Convert Bitstring (String of 1 and 0s) to numpy array

For a string s = "100100101", you can convert it to a numpy array at least two different ways.

The first by using numpy's fromstring method. It is a bit awkward, because you have to specify the datatype and subtract out the "base" value of the elements.

import numpy as np

s = "100100101"
a = np.fromstring(s,'u1') - ord('0')

print a  # [1 0 0 1 0 0 1 0 1]

Where 'u1' is the datatype and ord('0') is used to subtract the "base" value from each element.

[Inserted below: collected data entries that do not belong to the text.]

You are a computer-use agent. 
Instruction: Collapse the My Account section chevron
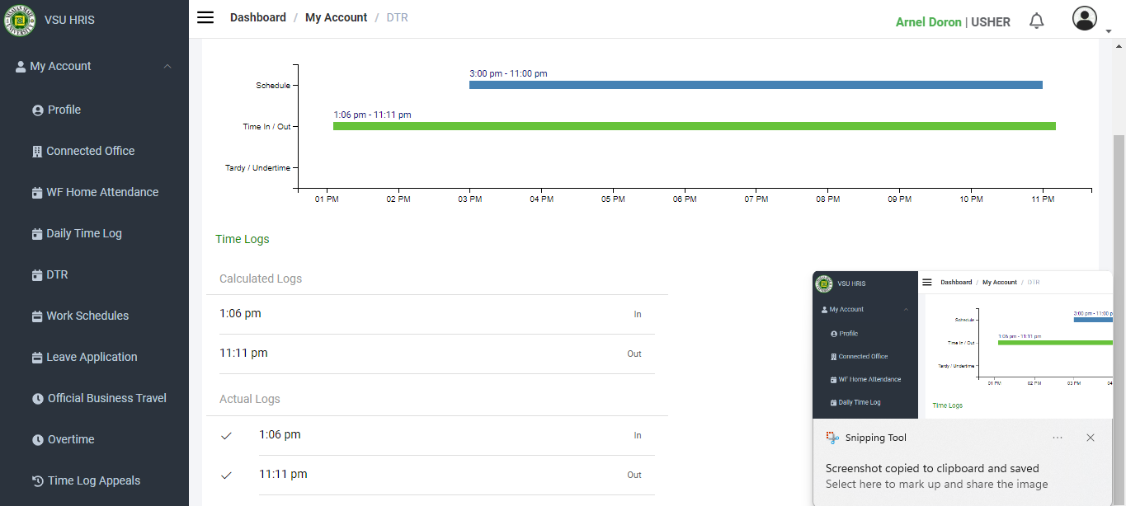click(x=167, y=66)
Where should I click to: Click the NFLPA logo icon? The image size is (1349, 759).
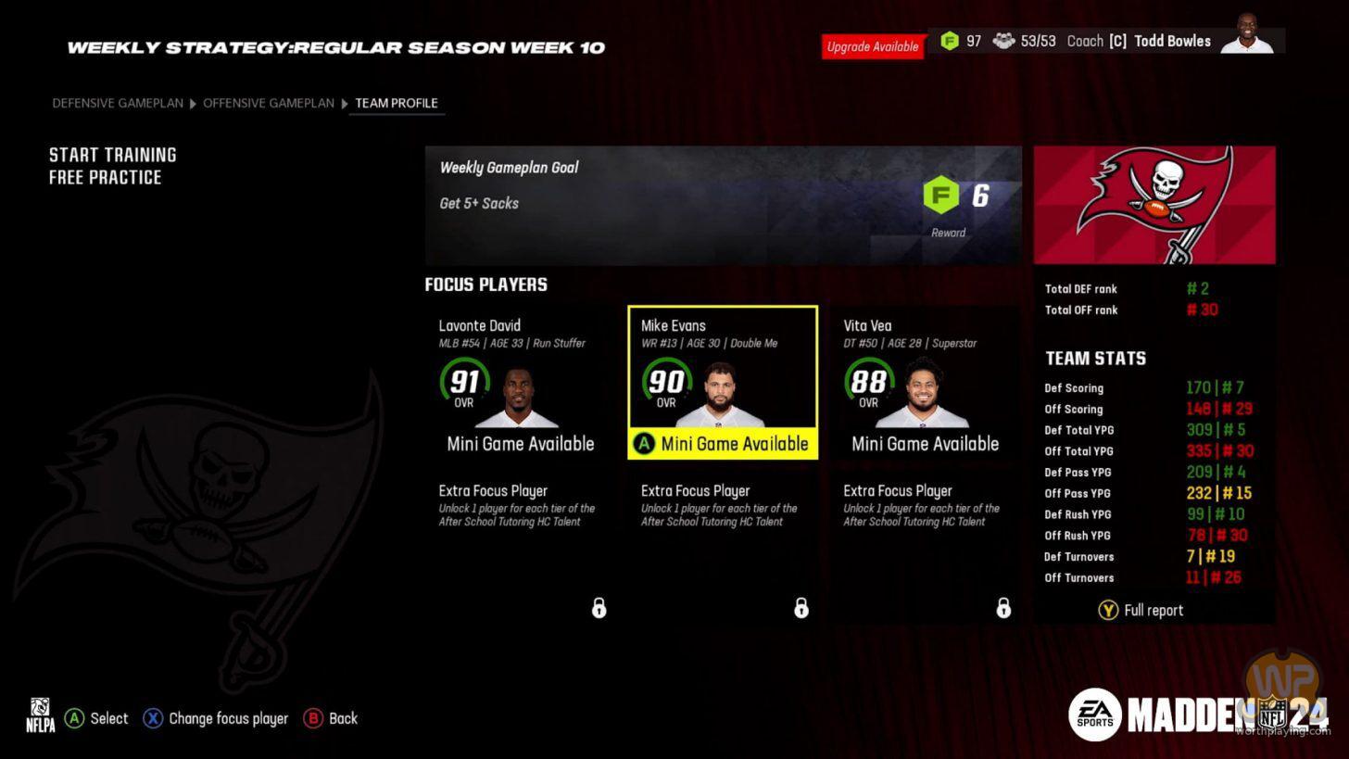40,715
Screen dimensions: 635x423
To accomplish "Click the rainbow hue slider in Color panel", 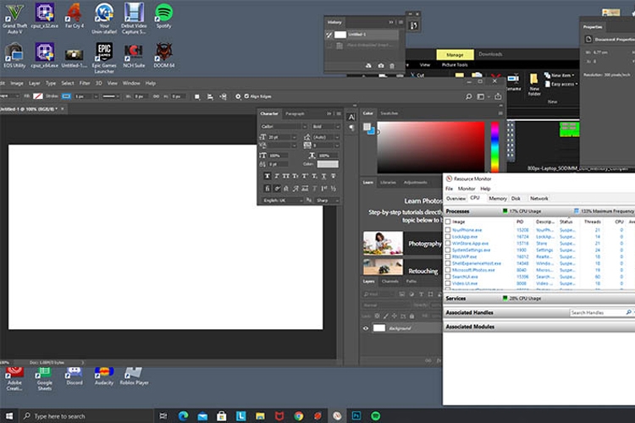I will pos(495,147).
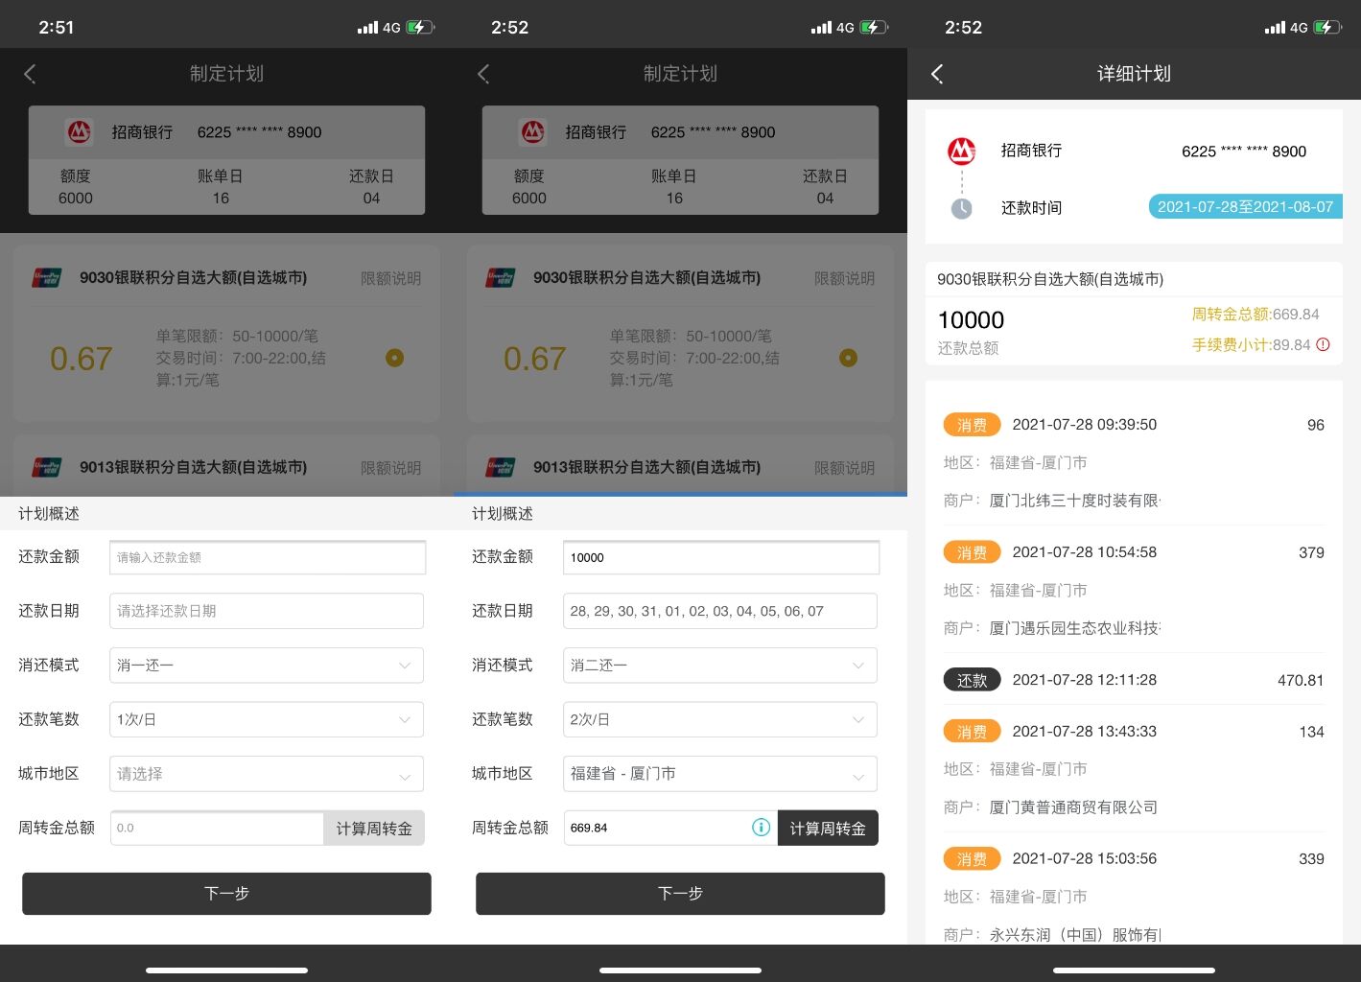
Task: Tap the 2021-07-28至2021-08-07 date badge
Action: pyautogui.click(x=1244, y=207)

The second way is by converting each string element to an integer (since strings are iterable), then passing that list into np.array:

import numpy as np

s = "100100101"
b = np.array(map(int, s))

print b  # [1 0 0 1 0 0 1 0 1]

Then

# To see its a numpy array:
print type(a)  # <type 'numpy.ndarray'>
print a[0]     # 1
print a[1]     # 0
# ...

Note the second approach scales significantly worse than the first as the length of the input string s increases. For small strings, it's close, but consider the timeit results for strings of 90 characters (I just used s * 10):

fromstring: 49.283392424 s
map/array:   2.154540959 s

(This is using the default timeit.repeat arguments, the minimum of 3 runs, each run computing the time to run 1M string->array conversions)


One pandas method would be to call apply on the df column to perform the conversion:

In [84]:

df = pd.DataFrame({'bit':['100100101']})
t = df.bit.apply(lambda x: np.array(list(map(int,list(x)))))
t[0]
Out[84]:
array([1, 0, 0, 1, 0, 0, 1, 0, 1])